The only state that owns its own bank today is North Dakota. North Dakota is also one of only two states (along with Montana) that are on track to meet their budgets by 2010; it has the lowest unemployment rate in the country; and it has the largest budget surplus it has ever had, tallying in at $1.3 billion. Why this cold and isolated farming state should be doing so well when other states are teetering on bankruptcy has been the subject of several TV commentaries, including a spoof by Conan O'Brien on NBC's Tonight Show, which attributed it to theft from tourists by local farmers. But North Dakota's real secret seems to be that it has escaped the Wall Street credit debacle. The state has generated its own credit through its own publicly-owned bank for nearly a century.
The Bank of North Dakota (BND) was founded in 1919, when a political party called the Non Partisan League succeeded in uniting farmers suffering from an earlier credit crisis. The BND's website states that the bank was originally formed to create additional competition in the credit industry, while providing a local source of capital for state investment and development. The BND avoids opposition from other banks by partnering with them in loan projects. According to the bank's website:
"The primary deposit base of the BND is the State of North Dakota.

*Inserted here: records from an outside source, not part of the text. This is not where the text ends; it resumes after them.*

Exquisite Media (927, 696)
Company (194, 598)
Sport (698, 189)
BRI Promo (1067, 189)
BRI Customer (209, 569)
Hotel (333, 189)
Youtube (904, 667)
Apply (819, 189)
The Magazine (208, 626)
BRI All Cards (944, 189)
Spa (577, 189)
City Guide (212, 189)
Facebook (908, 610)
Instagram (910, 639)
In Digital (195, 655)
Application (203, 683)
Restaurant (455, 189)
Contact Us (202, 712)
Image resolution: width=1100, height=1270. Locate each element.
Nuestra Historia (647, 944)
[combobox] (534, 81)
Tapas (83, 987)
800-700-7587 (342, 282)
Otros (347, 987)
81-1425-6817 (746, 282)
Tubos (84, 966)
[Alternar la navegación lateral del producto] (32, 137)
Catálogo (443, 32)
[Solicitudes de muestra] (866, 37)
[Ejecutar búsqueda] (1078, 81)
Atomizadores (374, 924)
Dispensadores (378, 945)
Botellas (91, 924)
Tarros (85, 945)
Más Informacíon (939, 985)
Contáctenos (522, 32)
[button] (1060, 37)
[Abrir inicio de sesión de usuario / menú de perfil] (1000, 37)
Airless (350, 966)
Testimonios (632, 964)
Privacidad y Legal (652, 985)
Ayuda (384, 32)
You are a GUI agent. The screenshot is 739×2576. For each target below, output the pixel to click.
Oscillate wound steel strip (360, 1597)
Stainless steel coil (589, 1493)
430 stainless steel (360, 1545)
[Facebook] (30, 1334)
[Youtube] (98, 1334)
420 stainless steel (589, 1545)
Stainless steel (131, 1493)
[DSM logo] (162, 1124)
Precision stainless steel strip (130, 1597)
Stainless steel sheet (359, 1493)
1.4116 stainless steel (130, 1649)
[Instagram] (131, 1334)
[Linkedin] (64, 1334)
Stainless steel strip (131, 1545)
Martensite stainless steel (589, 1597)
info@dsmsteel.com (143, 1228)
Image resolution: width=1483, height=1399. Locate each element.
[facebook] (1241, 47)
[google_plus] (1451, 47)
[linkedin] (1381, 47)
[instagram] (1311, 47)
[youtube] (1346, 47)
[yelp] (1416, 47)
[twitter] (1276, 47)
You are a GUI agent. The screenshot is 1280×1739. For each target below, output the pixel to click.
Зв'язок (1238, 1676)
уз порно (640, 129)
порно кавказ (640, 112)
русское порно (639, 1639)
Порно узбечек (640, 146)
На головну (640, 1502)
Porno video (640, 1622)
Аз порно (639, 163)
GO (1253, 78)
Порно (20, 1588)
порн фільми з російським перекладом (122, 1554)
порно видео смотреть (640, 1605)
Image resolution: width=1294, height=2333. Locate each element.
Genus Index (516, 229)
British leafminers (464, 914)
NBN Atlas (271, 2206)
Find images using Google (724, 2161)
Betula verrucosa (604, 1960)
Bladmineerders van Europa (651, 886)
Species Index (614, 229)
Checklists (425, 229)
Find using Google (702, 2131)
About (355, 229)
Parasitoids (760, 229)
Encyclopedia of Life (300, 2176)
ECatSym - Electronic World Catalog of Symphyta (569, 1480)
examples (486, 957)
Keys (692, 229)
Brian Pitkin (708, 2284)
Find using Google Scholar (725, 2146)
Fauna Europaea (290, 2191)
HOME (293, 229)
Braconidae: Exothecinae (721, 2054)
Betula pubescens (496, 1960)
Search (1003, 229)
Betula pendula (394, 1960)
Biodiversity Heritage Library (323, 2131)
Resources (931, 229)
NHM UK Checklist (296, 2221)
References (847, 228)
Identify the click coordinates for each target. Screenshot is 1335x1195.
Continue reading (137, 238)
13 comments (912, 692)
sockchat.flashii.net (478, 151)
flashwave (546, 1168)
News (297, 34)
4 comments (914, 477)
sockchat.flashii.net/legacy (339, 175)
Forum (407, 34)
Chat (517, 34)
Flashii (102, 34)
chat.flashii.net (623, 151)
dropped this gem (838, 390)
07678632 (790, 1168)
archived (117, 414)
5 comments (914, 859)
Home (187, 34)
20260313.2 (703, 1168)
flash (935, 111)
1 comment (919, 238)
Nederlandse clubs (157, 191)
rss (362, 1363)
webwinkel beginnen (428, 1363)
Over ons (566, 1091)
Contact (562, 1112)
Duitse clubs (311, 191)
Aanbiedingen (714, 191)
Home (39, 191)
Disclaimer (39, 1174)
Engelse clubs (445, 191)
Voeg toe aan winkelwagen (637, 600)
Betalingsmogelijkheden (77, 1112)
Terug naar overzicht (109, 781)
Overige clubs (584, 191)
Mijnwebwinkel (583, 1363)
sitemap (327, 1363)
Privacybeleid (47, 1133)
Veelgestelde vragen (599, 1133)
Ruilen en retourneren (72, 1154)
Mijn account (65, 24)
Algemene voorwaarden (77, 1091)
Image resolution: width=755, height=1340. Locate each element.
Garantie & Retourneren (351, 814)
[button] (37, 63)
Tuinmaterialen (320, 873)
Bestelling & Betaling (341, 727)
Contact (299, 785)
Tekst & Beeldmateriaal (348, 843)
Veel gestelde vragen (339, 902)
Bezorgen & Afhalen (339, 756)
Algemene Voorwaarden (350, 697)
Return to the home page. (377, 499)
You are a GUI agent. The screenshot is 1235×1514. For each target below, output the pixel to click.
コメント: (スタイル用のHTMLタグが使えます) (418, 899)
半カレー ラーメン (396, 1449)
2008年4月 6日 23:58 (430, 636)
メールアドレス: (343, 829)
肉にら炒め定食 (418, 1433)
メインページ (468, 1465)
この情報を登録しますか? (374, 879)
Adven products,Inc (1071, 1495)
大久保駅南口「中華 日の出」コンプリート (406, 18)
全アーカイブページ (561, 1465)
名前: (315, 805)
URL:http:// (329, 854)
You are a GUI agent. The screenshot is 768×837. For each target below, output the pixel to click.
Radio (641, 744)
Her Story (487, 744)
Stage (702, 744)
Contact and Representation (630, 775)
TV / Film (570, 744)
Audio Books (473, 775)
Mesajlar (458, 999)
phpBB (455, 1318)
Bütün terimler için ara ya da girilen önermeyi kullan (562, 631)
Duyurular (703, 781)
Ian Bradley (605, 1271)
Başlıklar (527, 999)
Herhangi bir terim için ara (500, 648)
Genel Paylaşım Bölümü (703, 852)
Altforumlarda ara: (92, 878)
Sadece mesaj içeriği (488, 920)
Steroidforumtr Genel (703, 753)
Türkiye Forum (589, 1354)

All state funds and funds of state institutions are deposited with the bank as required by law . . . Use of the banks' earnings are at the discretion of the state legislature. As an agent of the state it can make subsidized loans to spur development . . . [It] underwrites municipal bonds for all of the political units in the state, and has been one of the leading banks in the nation in the number of student loans issued. The bank also serves as the state's 'Mini Fed' . . . As a result of the banks' services, it enjoys widespread support among the public and the independent banking community."
Bringing the Model Current
The private banking system is in systemic failure, and the public is waking up to the fact. We have been fleeced by Wall Street, the banks are not providing loans and our savings are no longer secure. The publicly-owned Bank of North Dakota has provided an alternative model that has worked remarkably well for nearly a century.
The BND has been around for so long, however, that skeptics can write off the state's remarkable success to other factors. A modern-day public bank that quickly turned its flagging local economy around could set a precedent that was irrefutable. If Florida were to establish a successful public banking model, it could blaze a trail out of the economic wilderness for local governments everywhere.